▸ Work to do
Reproduce each of the items below verbatim, preserving every character and line break.

--- START Provided entries ---

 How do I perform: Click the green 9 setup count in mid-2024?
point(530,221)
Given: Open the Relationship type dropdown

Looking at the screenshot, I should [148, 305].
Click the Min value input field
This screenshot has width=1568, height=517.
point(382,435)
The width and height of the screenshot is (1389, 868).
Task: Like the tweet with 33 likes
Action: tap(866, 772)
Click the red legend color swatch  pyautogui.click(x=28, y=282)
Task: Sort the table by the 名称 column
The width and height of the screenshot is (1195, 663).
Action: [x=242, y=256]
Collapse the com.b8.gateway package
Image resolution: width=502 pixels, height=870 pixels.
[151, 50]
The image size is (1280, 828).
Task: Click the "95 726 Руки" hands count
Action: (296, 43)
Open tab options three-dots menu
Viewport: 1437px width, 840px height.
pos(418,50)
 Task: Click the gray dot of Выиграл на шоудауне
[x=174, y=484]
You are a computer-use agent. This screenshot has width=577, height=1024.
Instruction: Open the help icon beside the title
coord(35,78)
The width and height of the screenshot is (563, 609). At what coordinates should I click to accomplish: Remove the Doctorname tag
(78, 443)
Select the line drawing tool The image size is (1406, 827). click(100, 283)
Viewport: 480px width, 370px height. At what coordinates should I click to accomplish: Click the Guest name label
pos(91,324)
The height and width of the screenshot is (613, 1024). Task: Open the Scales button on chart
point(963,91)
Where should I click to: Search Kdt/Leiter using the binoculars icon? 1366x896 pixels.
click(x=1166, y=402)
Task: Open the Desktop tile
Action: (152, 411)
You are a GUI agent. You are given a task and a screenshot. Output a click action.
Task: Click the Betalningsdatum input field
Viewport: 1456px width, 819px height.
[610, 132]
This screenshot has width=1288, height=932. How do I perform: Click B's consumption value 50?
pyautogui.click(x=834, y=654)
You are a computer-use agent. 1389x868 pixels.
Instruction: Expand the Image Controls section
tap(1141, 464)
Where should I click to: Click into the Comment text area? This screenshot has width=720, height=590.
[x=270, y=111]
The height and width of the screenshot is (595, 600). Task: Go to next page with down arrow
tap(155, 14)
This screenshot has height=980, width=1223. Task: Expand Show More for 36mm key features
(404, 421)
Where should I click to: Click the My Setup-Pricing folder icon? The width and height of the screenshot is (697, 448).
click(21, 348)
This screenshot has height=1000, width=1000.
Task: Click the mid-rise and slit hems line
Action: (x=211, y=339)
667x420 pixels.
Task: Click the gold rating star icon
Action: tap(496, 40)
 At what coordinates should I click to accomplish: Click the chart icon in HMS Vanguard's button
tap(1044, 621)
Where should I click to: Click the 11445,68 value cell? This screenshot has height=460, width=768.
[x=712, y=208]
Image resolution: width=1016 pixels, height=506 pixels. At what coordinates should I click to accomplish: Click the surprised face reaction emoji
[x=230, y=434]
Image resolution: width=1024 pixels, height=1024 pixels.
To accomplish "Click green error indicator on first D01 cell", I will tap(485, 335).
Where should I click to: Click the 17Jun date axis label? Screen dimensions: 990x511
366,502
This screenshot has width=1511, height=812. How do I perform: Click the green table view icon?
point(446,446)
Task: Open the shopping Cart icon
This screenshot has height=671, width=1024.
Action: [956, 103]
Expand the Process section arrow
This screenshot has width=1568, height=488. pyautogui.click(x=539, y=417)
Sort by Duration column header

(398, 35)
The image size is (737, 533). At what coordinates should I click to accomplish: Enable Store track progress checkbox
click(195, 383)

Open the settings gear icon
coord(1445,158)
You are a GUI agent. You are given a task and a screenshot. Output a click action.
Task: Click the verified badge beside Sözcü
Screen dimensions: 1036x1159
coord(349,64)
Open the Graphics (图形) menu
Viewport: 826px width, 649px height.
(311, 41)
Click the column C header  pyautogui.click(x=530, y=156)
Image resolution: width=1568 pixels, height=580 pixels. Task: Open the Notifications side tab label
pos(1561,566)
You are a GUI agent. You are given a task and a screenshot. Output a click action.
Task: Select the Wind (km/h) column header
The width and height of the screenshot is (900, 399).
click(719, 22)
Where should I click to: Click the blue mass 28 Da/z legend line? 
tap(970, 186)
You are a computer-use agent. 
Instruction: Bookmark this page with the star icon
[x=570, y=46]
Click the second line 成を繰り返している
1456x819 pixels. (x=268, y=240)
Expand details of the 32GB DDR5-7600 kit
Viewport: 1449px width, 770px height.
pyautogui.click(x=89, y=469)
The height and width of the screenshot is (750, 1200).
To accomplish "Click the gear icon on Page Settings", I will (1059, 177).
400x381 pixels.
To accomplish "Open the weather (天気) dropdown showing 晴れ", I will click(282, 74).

--- END Provided entries ---

▸ Solution to the problem
 How do I perform: Click the green 9 setup count in mid-2024?
point(530,221)
Given: Open the Relationship type dropdown

Looking at the screenshot, I should [148, 305].
Click the Min value input field
This screenshot has width=1568, height=517.
point(382,435)
The width and height of the screenshot is (1389, 868).
Task: Like the tweet with 33 likes
Action: tap(866, 772)
Click the red legend color swatch  pyautogui.click(x=28, y=282)
Task: Sort the table by the 名称 column
The width and height of the screenshot is (1195, 663).
Action: [x=242, y=256]
Collapse the com.b8.gateway package
Image resolution: width=502 pixels, height=870 pixels.
[151, 50]
The image size is (1280, 828).
Task: Click the "95 726 Руки" hands count
Action: (296, 43)
Open tab options three-dots menu
Viewport: 1437px width, 840px height.
pos(418,50)
 Task: Click the gray dot of Выиграл на шоудауне
[x=174, y=484]
You are a computer-use agent. This screenshot has width=577, height=1024.
Instruction: Open the help icon beside the title
coord(35,78)
The width and height of the screenshot is (563, 609). At what coordinates should I click to accomplish: Remove the Doctorname tag
(78, 443)
Select the line drawing tool The image size is (1406, 827). click(100, 283)
Viewport: 480px width, 370px height. At what coordinates should I click to accomplish: Click the Guest name label
pos(91,324)
The height and width of the screenshot is (613, 1024). Task: Open the Scales button on chart
point(963,91)
Where should I click to: Search Kdt/Leiter using the binoculars icon? 1366x896 pixels.
click(x=1166, y=402)
Task: Open the Desktop tile
Action: (152, 411)
You are a GUI agent. You are given a task and a screenshot. Output a click action.
Task: Click the Betalningsdatum input field
Viewport: 1456px width, 819px height.
[610, 132]
This screenshot has width=1288, height=932. How do I perform: Click B's consumption value 50?
pyautogui.click(x=834, y=654)
You are a computer-use agent. 1389x868 pixels.
Instruction: Expand the Image Controls section
tap(1141, 464)
Where should I click to: Click into the Comment text area? This screenshot has width=720, height=590.
[x=270, y=111]
The height and width of the screenshot is (595, 600). Task: Go to next page with down arrow
tap(155, 14)
This screenshot has height=980, width=1223. Task: Expand Show More for 36mm key features
(404, 421)
Where should I click to: Click the My Setup-Pricing folder icon? The width and height of the screenshot is (697, 448).
click(21, 348)
This screenshot has height=1000, width=1000.
Task: Click the mid-rise and slit hems line
Action: (x=211, y=339)
667x420 pixels.
Task: Click the gold rating star icon
Action: tap(496, 40)
 At what coordinates should I click to accomplish: Click the chart icon in HMS Vanguard's button
tap(1044, 621)
Where should I click to: Click the 11445,68 value cell? This screenshot has height=460, width=768.
[x=712, y=208]
Image resolution: width=1016 pixels, height=506 pixels. At what coordinates should I click to accomplish: Click the surprised face reaction emoji
[x=230, y=434]
Image resolution: width=1024 pixels, height=1024 pixels.
To accomplish "Click green error indicator on first D01 cell", I will tap(485, 335).
Where should I click to: Click the 17Jun date axis label? Screen dimensions: 990x511
366,502
This screenshot has width=1511, height=812. How do I perform: Click the green table view icon?
point(446,446)
Task: Open the shopping Cart icon
This screenshot has height=671, width=1024.
Action: [956, 103]
Expand the Process section arrow
This screenshot has width=1568, height=488. pyautogui.click(x=539, y=417)
Sort by Duration column header

(398, 35)
The image size is (737, 533). At what coordinates should I click to accomplish: Enable Store track progress checkbox
click(195, 383)

Open the settings gear icon
coord(1445,158)
You are a GUI agent. You are given a task and a screenshot. Output a click action.
Task: Click the verified badge beside Sözcü
Screen dimensions: 1036x1159
coord(349,64)
Open the Graphics (图形) menu
Viewport: 826px width, 649px height.
(311, 41)
Click the column C header  pyautogui.click(x=530, y=156)
Image resolution: width=1568 pixels, height=580 pixels. Task: Open the Notifications side tab label
pos(1561,566)
You are a GUI agent. You are given a task and a screenshot. Output a click action.
Task: Select the Wind (km/h) column header
The width and height of the screenshot is (900, 399).
click(719, 22)
Where should I click to: Click the blue mass 28 Da/z legend line? 
tap(970, 186)
You are a computer-use agent. 
Instruction: Bookmark this page with the star icon
[x=570, y=46]
Click the second line 成を繰り返している
1456x819 pixels. (x=268, y=240)
Expand details of the 32GB DDR5-7600 kit
Viewport: 1449px width, 770px height.
pyautogui.click(x=89, y=469)
The height and width of the screenshot is (750, 1200).
To accomplish "Click the gear icon on Page Settings", I will (1059, 177).
400x381 pixels.
To accomplish "Open the weather (天気) dropdown showing 晴れ", I will click(282, 74).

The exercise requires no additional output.